▶ [SET TASK]:
Give the lines from the one with "The image size is (1389, 868)." through the one with "Action: coord(322,203)", both included, as a numbered list without blank lines. Leave the pictures out.
----- GIVEN INFORMATION
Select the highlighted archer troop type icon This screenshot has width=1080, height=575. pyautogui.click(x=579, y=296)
----------
----- GIVEN INFORMATION
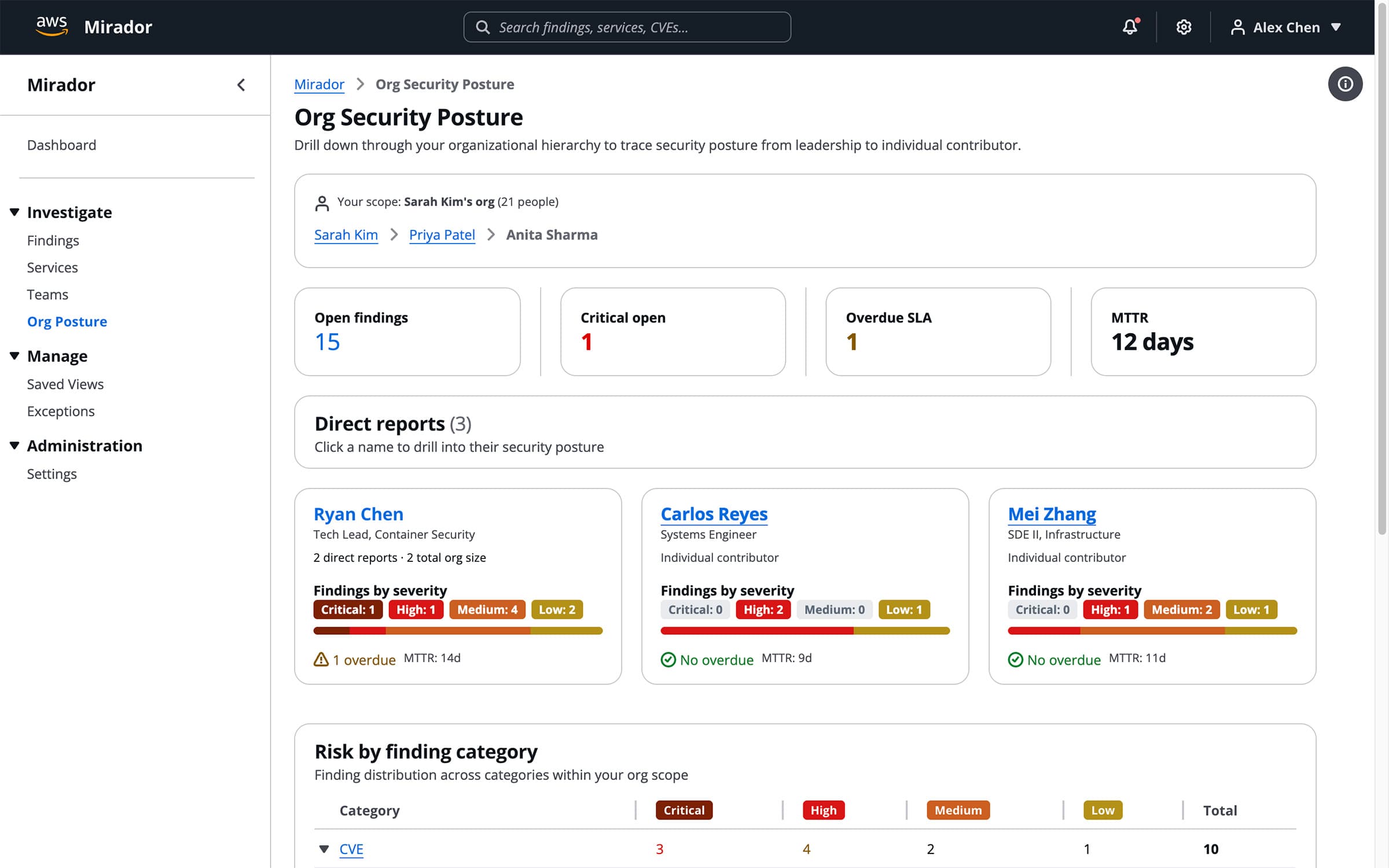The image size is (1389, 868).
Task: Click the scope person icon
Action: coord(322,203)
----------
----- GIVEN INFORMATION
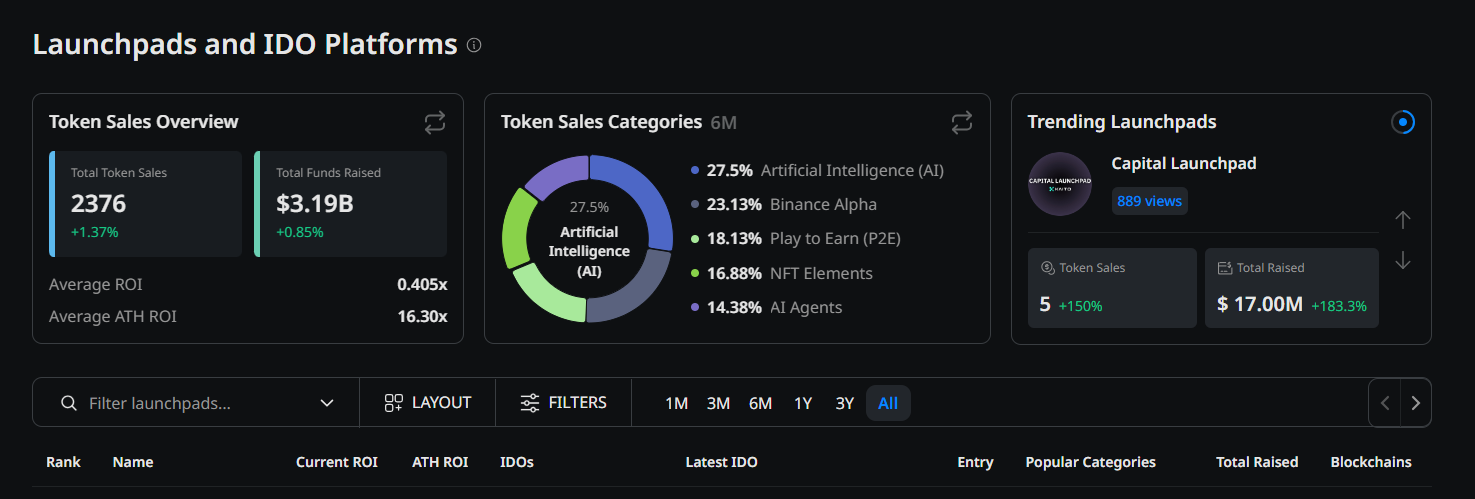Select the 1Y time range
----------
▶ [EXERCISE ANSWER]:
1. The image size is (1389, 868).
2. Task: Click the scope person icon
3. Action: coord(322,203)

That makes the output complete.